Records contained in a dataset:
[Start of section]

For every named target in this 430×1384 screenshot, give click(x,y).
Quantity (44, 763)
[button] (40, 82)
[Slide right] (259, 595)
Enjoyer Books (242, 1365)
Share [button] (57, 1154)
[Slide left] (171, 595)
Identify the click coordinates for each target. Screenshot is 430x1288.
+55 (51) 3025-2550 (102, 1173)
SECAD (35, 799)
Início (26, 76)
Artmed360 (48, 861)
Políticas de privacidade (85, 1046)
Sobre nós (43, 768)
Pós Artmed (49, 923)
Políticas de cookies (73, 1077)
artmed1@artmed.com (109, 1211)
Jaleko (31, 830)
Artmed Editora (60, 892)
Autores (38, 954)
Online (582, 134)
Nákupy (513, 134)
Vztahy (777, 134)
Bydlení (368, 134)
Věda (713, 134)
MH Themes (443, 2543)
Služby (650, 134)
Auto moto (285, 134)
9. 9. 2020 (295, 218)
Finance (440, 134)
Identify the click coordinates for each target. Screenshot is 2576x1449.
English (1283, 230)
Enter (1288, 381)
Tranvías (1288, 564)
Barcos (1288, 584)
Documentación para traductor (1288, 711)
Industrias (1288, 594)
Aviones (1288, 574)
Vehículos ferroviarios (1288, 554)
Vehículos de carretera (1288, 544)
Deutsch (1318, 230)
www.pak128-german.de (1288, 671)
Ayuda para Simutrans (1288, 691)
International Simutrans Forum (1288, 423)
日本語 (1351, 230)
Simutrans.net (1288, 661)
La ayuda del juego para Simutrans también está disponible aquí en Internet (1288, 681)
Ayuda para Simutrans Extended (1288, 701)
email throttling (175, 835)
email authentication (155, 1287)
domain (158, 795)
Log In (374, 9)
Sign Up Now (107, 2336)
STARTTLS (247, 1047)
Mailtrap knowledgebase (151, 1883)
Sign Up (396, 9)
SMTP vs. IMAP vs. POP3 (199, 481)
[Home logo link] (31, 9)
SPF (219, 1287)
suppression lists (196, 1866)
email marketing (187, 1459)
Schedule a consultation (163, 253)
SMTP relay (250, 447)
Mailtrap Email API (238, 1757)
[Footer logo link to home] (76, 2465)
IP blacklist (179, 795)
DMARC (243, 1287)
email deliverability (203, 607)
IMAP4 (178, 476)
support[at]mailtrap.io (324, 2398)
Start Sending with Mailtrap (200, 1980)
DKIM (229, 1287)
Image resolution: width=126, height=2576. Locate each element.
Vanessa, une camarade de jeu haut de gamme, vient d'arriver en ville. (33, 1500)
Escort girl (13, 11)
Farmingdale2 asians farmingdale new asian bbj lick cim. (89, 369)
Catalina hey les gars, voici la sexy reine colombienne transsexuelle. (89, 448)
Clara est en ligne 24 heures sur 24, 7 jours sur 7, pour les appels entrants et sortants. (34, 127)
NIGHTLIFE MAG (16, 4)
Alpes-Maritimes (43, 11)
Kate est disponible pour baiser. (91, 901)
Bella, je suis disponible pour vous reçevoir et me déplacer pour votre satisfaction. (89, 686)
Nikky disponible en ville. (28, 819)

[End of section]

The records above should be duplicated in full, exactly as given.

For every named target in this 430×1384 screenshot, give click(x,y).
Quantity (44, 763)
[button] (40, 82)
[Slide right] (259, 595)
Enjoyer Books (242, 1365)
Share [button] (57, 1154)
[Slide left] (171, 595)
Identify the click coordinates for each target. Screenshot is 430x1288.
+55 (51) 3025-2550 (102, 1173)
SECAD (35, 799)
Início (26, 76)
Artmed360 (48, 861)
Políticas de privacidade (85, 1046)
Sobre nós (43, 768)
Pós Artmed (49, 923)
Políticas de cookies (73, 1077)
artmed1@artmed.com (109, 1211)
Jaleko (31, 830)
Artmed Editora (60, 892)
Autores (38, 954)
Online (582, 134)
Nákupy (513, 134)
Vztahy (777, 134)
Bydlení (368, 134)
Věda (713, 134)
MH Themes (443, 2543)
Služby (650, 134)
Auto moto (285, 134)
9. 9. 2020 (295, 218)
Finance (440, 134)
Identify the click coordinates for each target. Screenshot is 2576x1449.
English (1283, 230)
Enter (1288, 381)
Tranvías (1288, 564)
Barcos (1288, 584)
Documentación para traductor (1288, 711)
Industrias (1288, 594)
Aviones (1288, 574)
Vehículos ferroviarios (1288, 554)
Vehículos de carretera (1288, 544)
Deutsch (1318, 230)
www.pak128-german.de (1288, 671)
Ayuda para Simutrans (1288, 691)
International Simutrans Forum (1288, 423)
日本語 (1351, 230)
Simutrans.net (1288, 661)
La ayuda del juego para Simutrans también está disponible aquí en Internet (1288, 681)
Ayuda para Simutrans Extended (1288, 701)
email throttling (175, 835)
email authentication (155, 1287)
domain (158, 795)
Log In (374, 9)
Sign Up Now (107, 2336)
STARTTLS (247, 1047)
Mailtrap knowledgebase (151, 1883)
Sign Up (396, 9)
SMTP vs. IMAP vs. POP3 (199, 481)
[Home logo link] (31, 9)
SPF (219, 1287)
suppression lists (196, 1866)
email marketing (187, 1459)
Schedule a consultation (163, 253)
SMTP relay (250, 447)
Mailtrap Email API (238, 1757)
[Footer logo link to home] (76, 2465)
IP blacklist (179, 795)
DMARC (243, 1287)
email deliverability (203, 607)
IMAP4 (178, 476)
support[at]mailtrap.io (324, 2398)
Start Sending with Mailtrap (200, 1980)
DKIM (229, 1287)
Image resolution: width=126, height=2576. Locate each element.
Vanessa, une camarade de jeu haut de gamme, vient d'arriver en ville. (33, 1500)
Escort girl (13, 11)
Farmingdale2 asians farmingdale new asian bbj lick cim. (89, 369)
Catalina hey les gars, voici la sexy reine colombienne transsexuelle. (89, 448)
Clara est en ligne 24 heures sur 24, 7 jours sur 7, pour les appels entrants et sortants. (34, 127)
NIGHTLIFE MAG (16, 4)
Alpes-Maritimes (43, 11)
Kate est disponible pour baiser. (91, 901)
Bella, je suis disponible pour vous reçevoir et me déplacer pour votre satisfaction. (89, 686)
Nikky disponible en ville. (28, 819)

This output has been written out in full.